Physics 505 -- Statistical Mechanics
Spring 2014
Meeting Time: TR 11:00-12:15 in PandA 184
Instructor: Dr. V. M. Kenkre
Email: kenkre@unm.edu
Office: PandA 35
Office Hours: None scheduled, but available by appointment (Catch him if you can! ...in his office or PandA 22.)
Teaching Assistant: Anastasia Ierides
Email: aierides@unm.edu
Office: PandA 22
Office Hours: TR 12:30-13:30; also available by appointment
Course Outline
Roughly speaking there are three main topics that will be covered in this course:
- Equilibrium Statistical Mechanics (the evaluation of partition functions, the use of the Boltzmann factors for classical as well as quantum systems, etc.) This will constitute about one third or less of the semester.
- Stochastic Aspects of Statistical Mechanics (introduction of probabilities, systems of huge degrees of freedom, etc.)
- Non-Equilibrium Statistical Mechanics (time-dependent phenomena, philosophical questions associated with the subject, etc.)
Grading
Your grade in this course will be decided by your performance without reference to that of the rest of the class. (Do your best!)
The credit distribution is as follows:
- 60% -- Three midterm exams will be given at the end of or around the end of the months of February, March, and April. These exams may be in class closed-book with one 8.5 x 11 sheet of notes or take home. Note, however, that if the exams are take-home they would need to be typeset in PDF format if emailed or printed hardcopy depending on how they will be turned in. Depending on the performance of the class the lowest test grade MAY be dropped as the other two will each count for 30% of your grade. (As it is, no final is scheduled.)

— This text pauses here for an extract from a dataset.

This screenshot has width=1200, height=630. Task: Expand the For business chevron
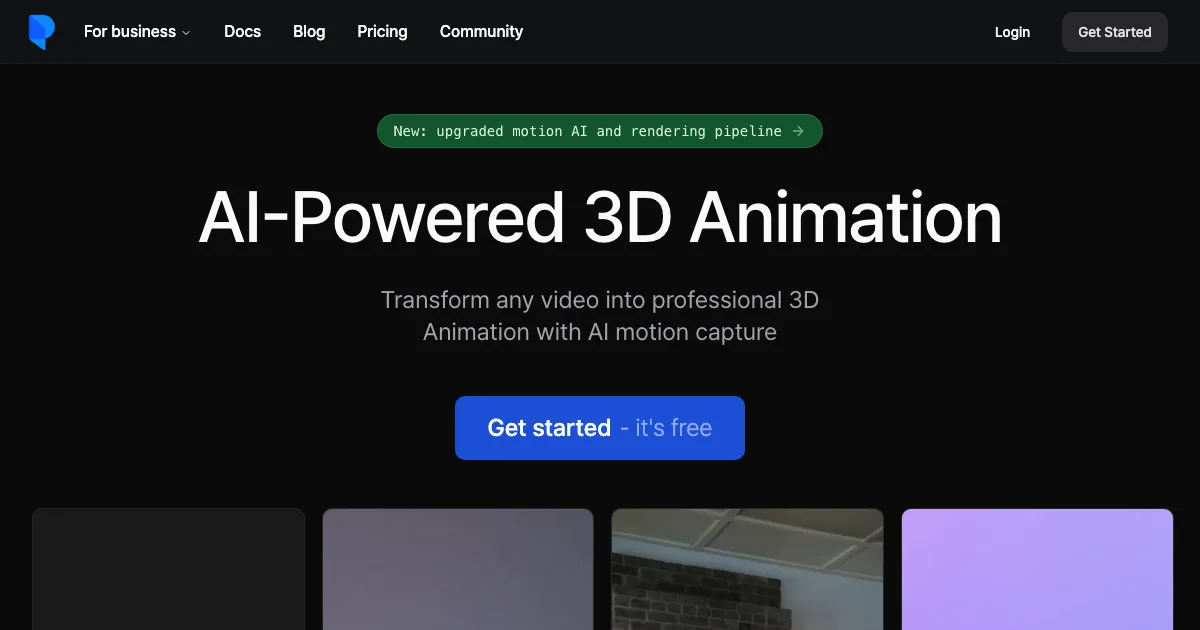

- 25% -- Homeworks, consisting of 2-4 problems a week, typically emailed out to the class by Dr. Kenkre, or by the TA, to be handed in one week from the day they are given at class time.
- 15% -- (Freebie!) Lecture notes for each week must be typed up. These should be submitted electronically in PDF format to aierides@unm.edu every week before 5 PM on Monday. LaTeX is strongly recommended, but not required.
Homeworks
Midterm Exams
- Midterm Exam #1 -- Solution
- Midterm 2 will be sent via e-mail, on the evening of Thursday, April 17th, and will be due on the evening of Saturday, April 19th, typed up, in PDF format.
Class Notes
Papers, Notes, Books and Other Resources
Papers and other notes:
Papers related to relaxational/vibrational Master equations
Numerical Laplace Inversion:
Excerpts from Books
Books
There is no textbook for this course. There two books on reserve in the Centennial library that may be checked out for two hours at a time. These books are:
- A Modern Course in Statistical Mechanics -- Linda Reichl, QC174.8 R44
- Equilibrium and Non-Equilibrium Statistical Mechanics -- Radu Balescu, QC174.8 B34 1975
Additionally of interest might be:
- Statistical Physics -- Wannier
- Statistical Mechanics -- Pathria
- Statistical Mechanics, Kinetic Theory, and Stochastic Processes -- Heer
- An Introduction to Statistical Mechanics -- Phillippe Dennery
- Elements of Statistical Mechanics -- D ter Haar
- The Principles of Statistical Mechanics -- Tolman
- Statistical Mechanics -- Huang
- Nonequilibrium Stat Mech by Zwanzig, Oxford 2001
- The Langevin Equation by Coffey et al, World, 2003
- The Fokker-Planck Equation by Risken, Springer
- Stoch Proc in Phys and Chem by van Kampen
- Selected Papers in Noise, ed. Wax, Dover
- Foundation of Stat Mech Series, North-Holland
- Stat Mech and Stat Methods ed. Landman, Plenum
- Statistical Phys I and II by Kubo et al., Springer
- Exciton Dynamics in Molecular Crystals and Aggregates by Kenkre and Reineker
- Modern Challenges in Stat Mech, ed. Kenkre and Lindenberg
As well as a book by McQuarrie and one by Mazenko kept at the TAs office.
Software Tools:
- Texmaker -- A free cross-platform LaTeX editor for linux, macosx and windows systems that integrates many tools needed to develop documents with LaTeX. In order for this to configure properly, a LaTeX distribution such as MiKTEX has to also be installed.
- gnuplot -- A very powerful free plotting program.
- GNU Octave -- A free language for numerical computations. Octave is very similar to MATLAB.
- You can run Mathematica, Maple, or MATLAB from UNM's servers. For instructions, see this page. Windows users will need to install an SSH client (such as PuTTY).